His words were simple. Confident. Almost dismissive.
But somehow, they still managed to calm me.
I held onto them like a lifeline.
After all, he was studying medicine. He understood the human body better than I did. If he wasn't worried, maybe there really was nothing to worry about.
I wanted to panic.
I wanted to run to the nearest pharmacy and buy a test, just to know the truth.
But his certainty made me pause.
Maybe he was right.
Maybe I was overthinking everything.
Maybe my body was simply delayed for reasons that had nothing to do with the fears building inside my mind.

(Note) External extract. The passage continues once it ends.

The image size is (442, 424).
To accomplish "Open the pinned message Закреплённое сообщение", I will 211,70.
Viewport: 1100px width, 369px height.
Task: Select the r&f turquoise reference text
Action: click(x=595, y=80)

So I forced myself to breathe slowly and let his words settle in my chest.
Wait for it.
It will come.
I trusted him.
Or at least, I wanted to.
That night, I lay in my bed staring at the ceiling, replaying our conversation over and over in my mind.
His calm voice.
His confidence.
The way he had spoken as if there was nothing unusual about the situation.

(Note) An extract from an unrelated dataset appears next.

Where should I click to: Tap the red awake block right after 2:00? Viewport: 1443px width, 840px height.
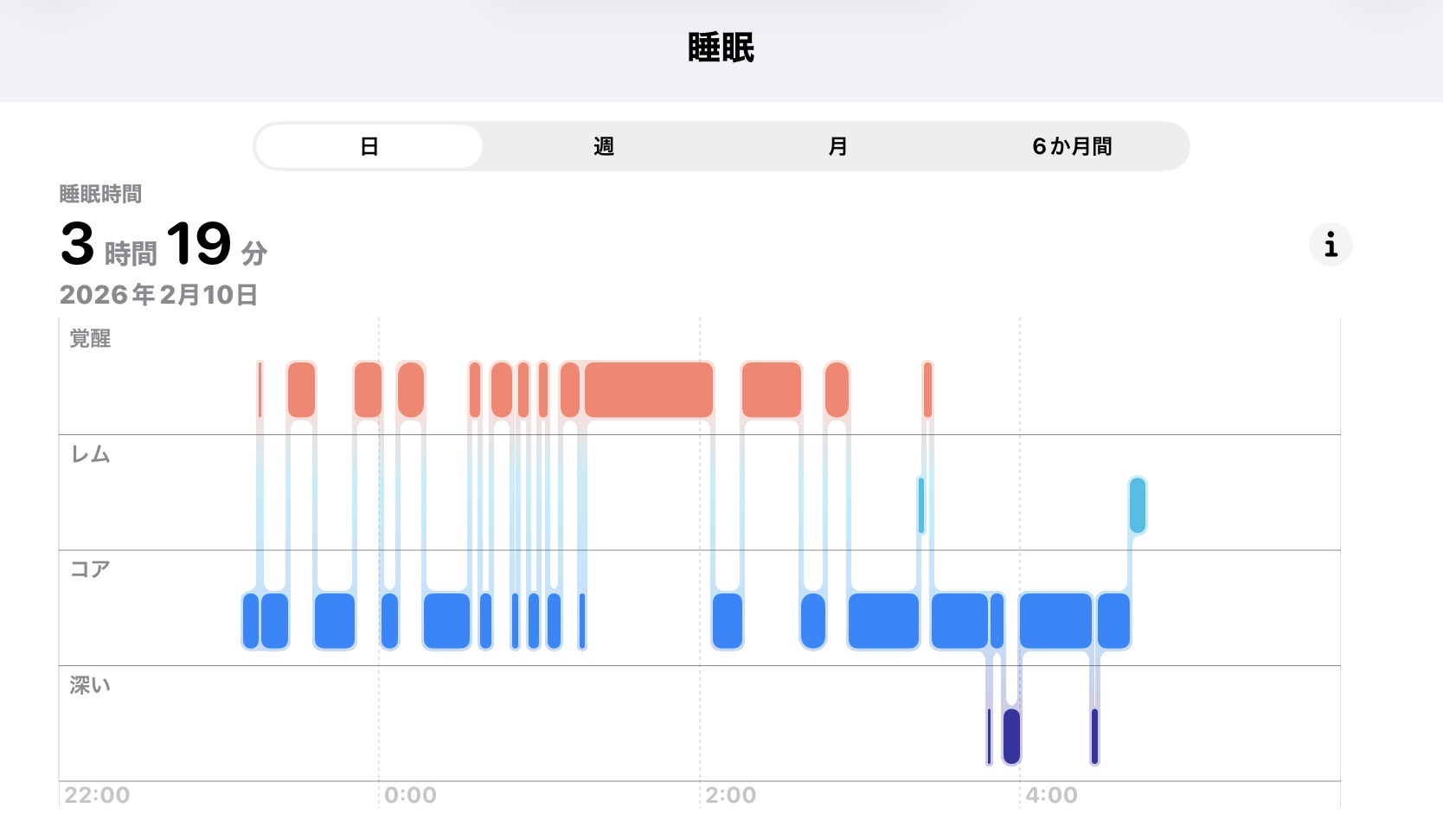click(771, 390)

Part of me felt comforted by it.
But another part of me still couldn't shake the quiet unease growing in the back of my mind.
What if he was wrong?
What if the answer I was trying so hard to avoid was already waiting for me?
The days that followed felt longer than they should have.
Each morning, I woke up hoping everything would return to normal.
Each night, I went to sleep wondering if tomorrow would bring the answer I was both hoping for and fearing at the same time.
And through it all, I continued to wait.
Because waiting felt easier than facing the truth.
I didn't realize then that this waiting — this fragile trust I placed in his reassurance — was only the beginning of something far bigger than I could imagine.
Something that would slowly change the direction of my life.
Something that would force me to confront a reality I had never prepared for.
And when that moment finally came…
there would be no more waiting left to do.